====== RECORD EXTRACTS

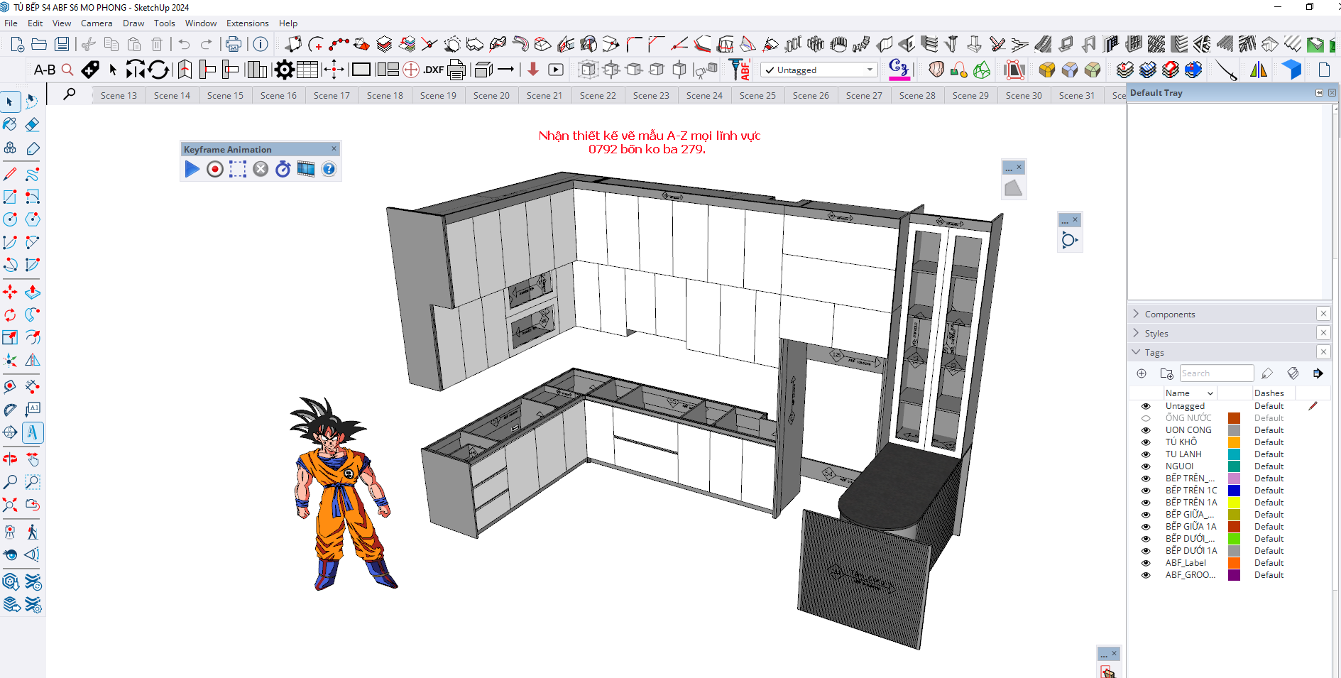Activate the 3D Text tool
1341x678 pixels.
click(x=32, y=432)
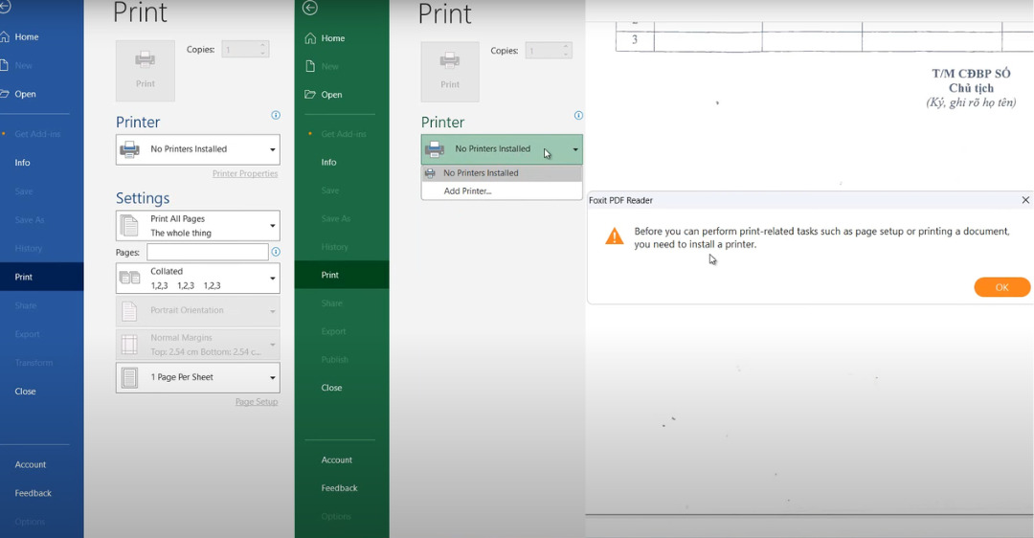Click the large Print button in the Word pane
The width and height of the screenshot is (1034, 538).
click(x=146, y=71)
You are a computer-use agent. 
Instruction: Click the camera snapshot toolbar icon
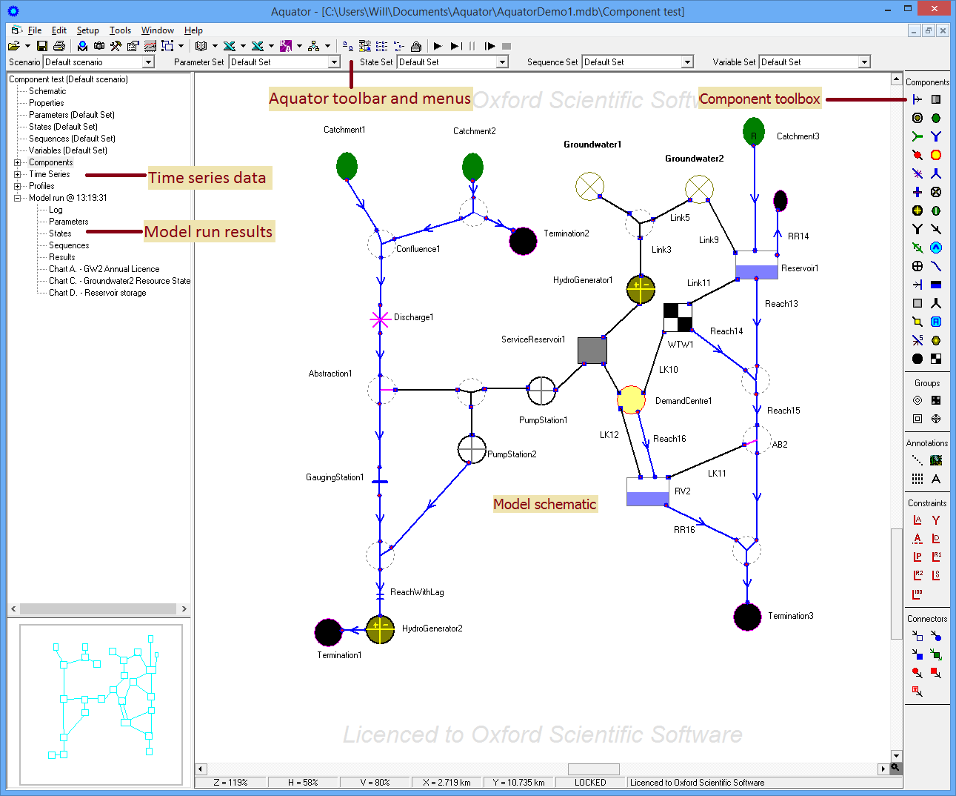point(99,46)
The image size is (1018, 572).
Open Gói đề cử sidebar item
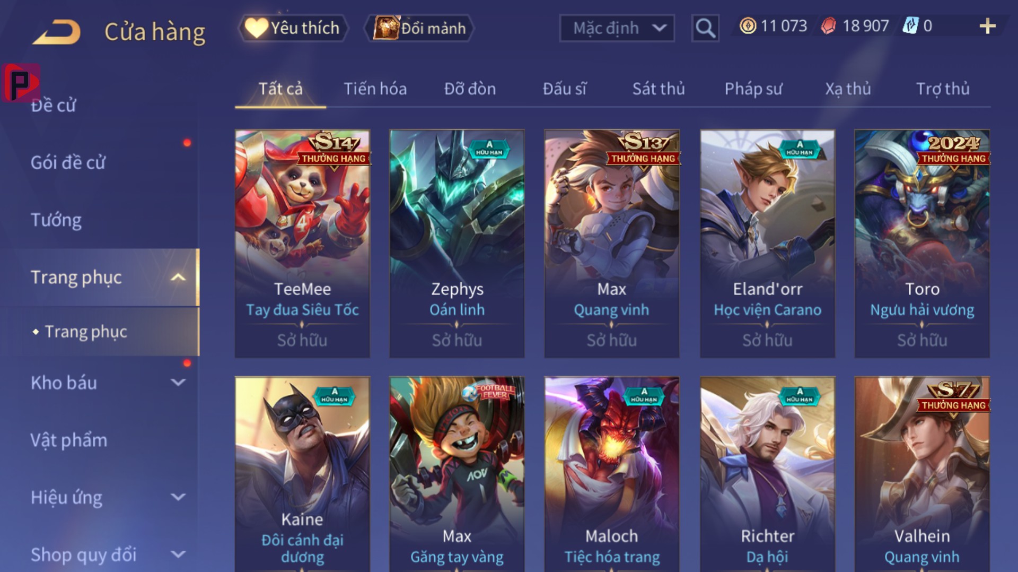coord(68,162)
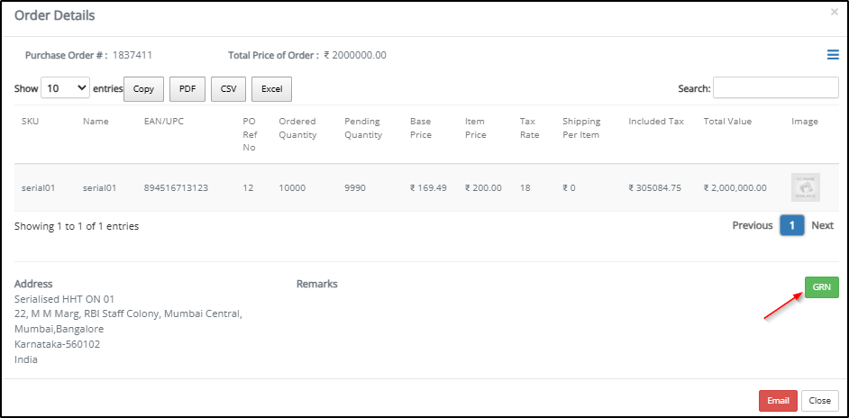Sort by SKU column header
The height and width of the screenshot is (418, 849).
31,122
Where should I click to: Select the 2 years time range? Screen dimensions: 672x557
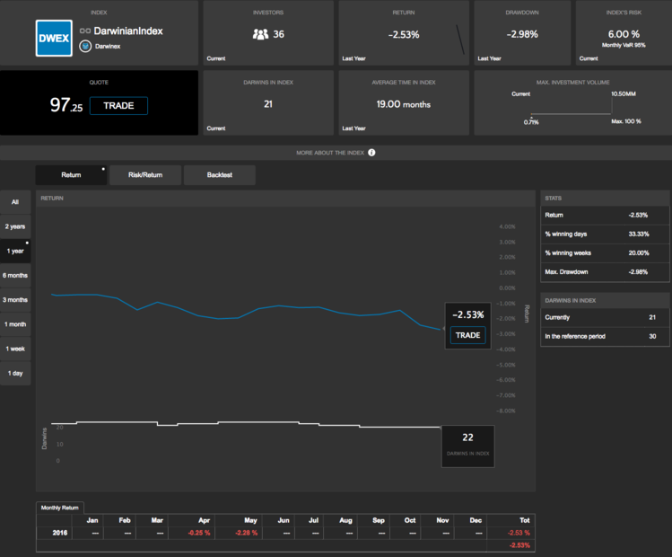coord(15,226)
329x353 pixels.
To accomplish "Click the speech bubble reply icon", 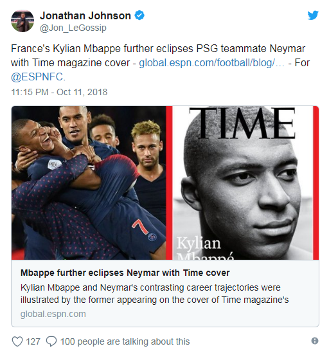I will click(x=51, y=341).
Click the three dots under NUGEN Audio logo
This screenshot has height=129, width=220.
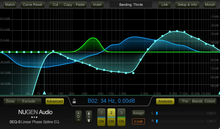pyautogui.click(x=34, y=117)
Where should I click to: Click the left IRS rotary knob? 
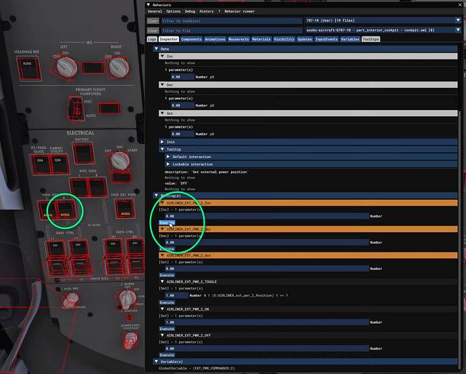pos(67,68)
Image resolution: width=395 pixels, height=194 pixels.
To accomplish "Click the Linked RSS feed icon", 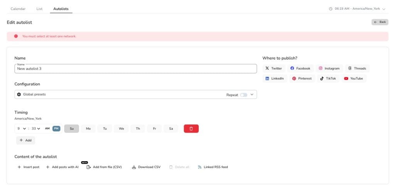I will click(x=200, y=167).
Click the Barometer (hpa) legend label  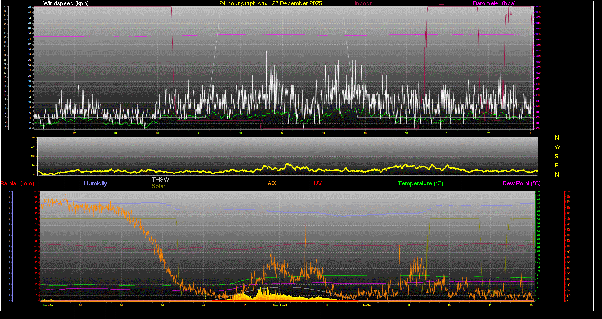click(x=494, y=3)
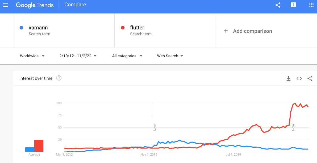The height and width of the screenshot is (163, 317).
Task: Open the Web Search type dropdown
Action: pyautogui.click(x=170, y=56)
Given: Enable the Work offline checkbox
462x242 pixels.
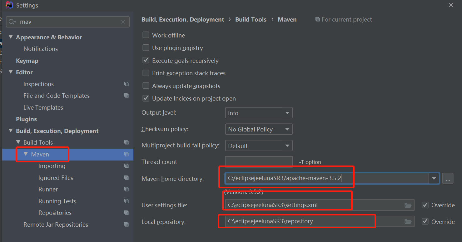Looking at the screenshot, I should pos(146,35).
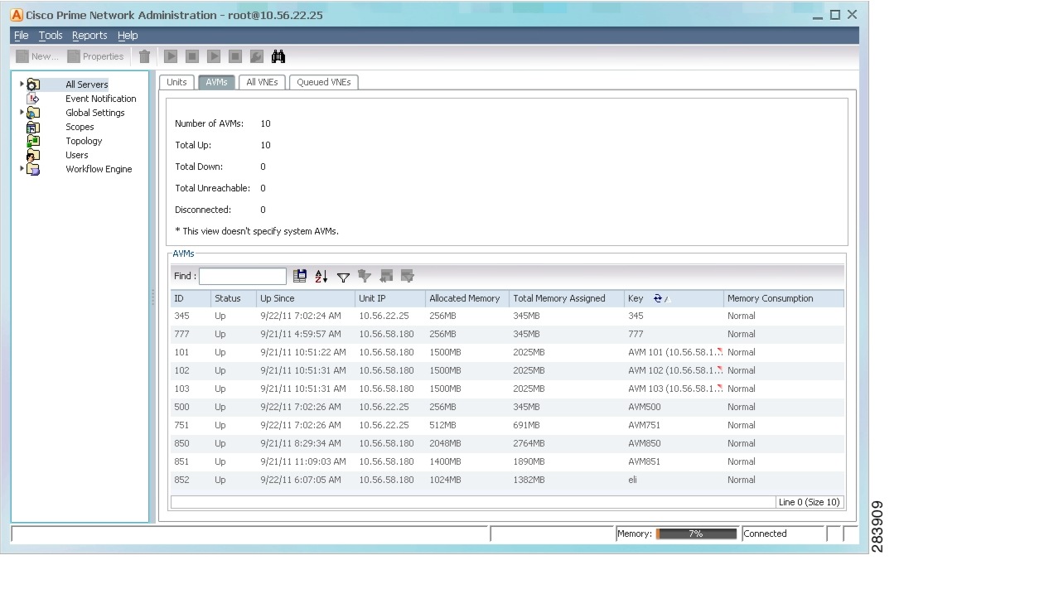Click the A-Z sort icon in the AVMs table
The image size is (1044, 594).
click(x=321, y=276)
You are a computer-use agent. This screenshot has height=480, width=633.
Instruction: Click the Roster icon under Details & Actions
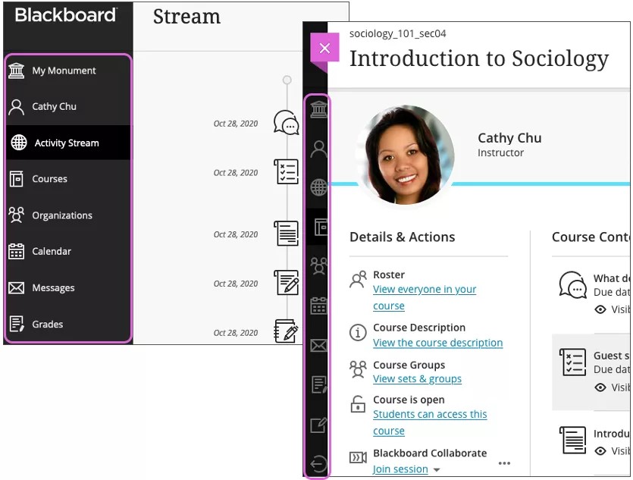[357, 280]
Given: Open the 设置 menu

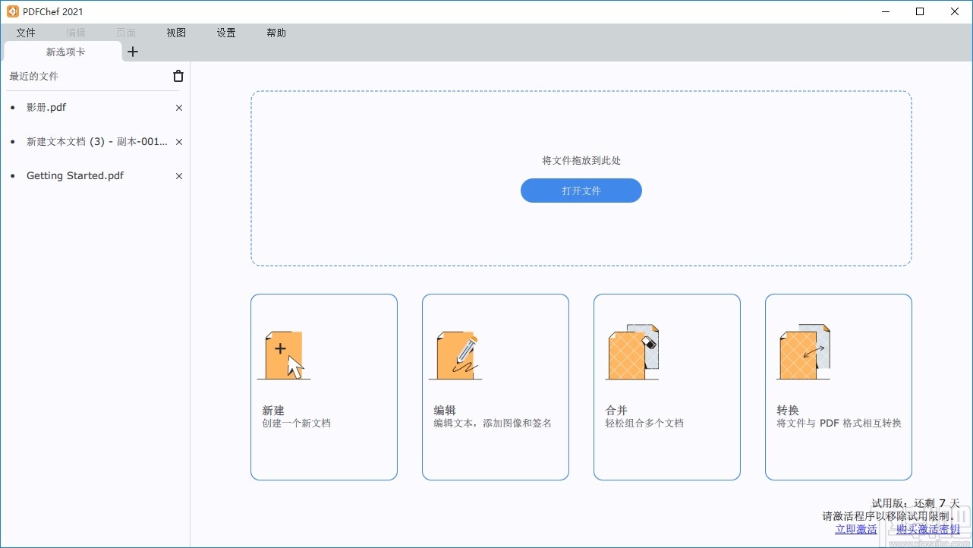Looking at the screenshot, I should 225,33.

============

> **EXERCISE INSTRUCTIONS**: Write out, exactly as they stand, the line with "Instruction: Click the Roster" and every line after it through the end of the entries above; omit the pictures.

> **RESPONSE TO THE EXERCISE**:
Instruction: Click the Roster icon under Details & Actions
[357, 280]
Given: Open the 设置 menu

Looking at the screenshot, I should 225,33.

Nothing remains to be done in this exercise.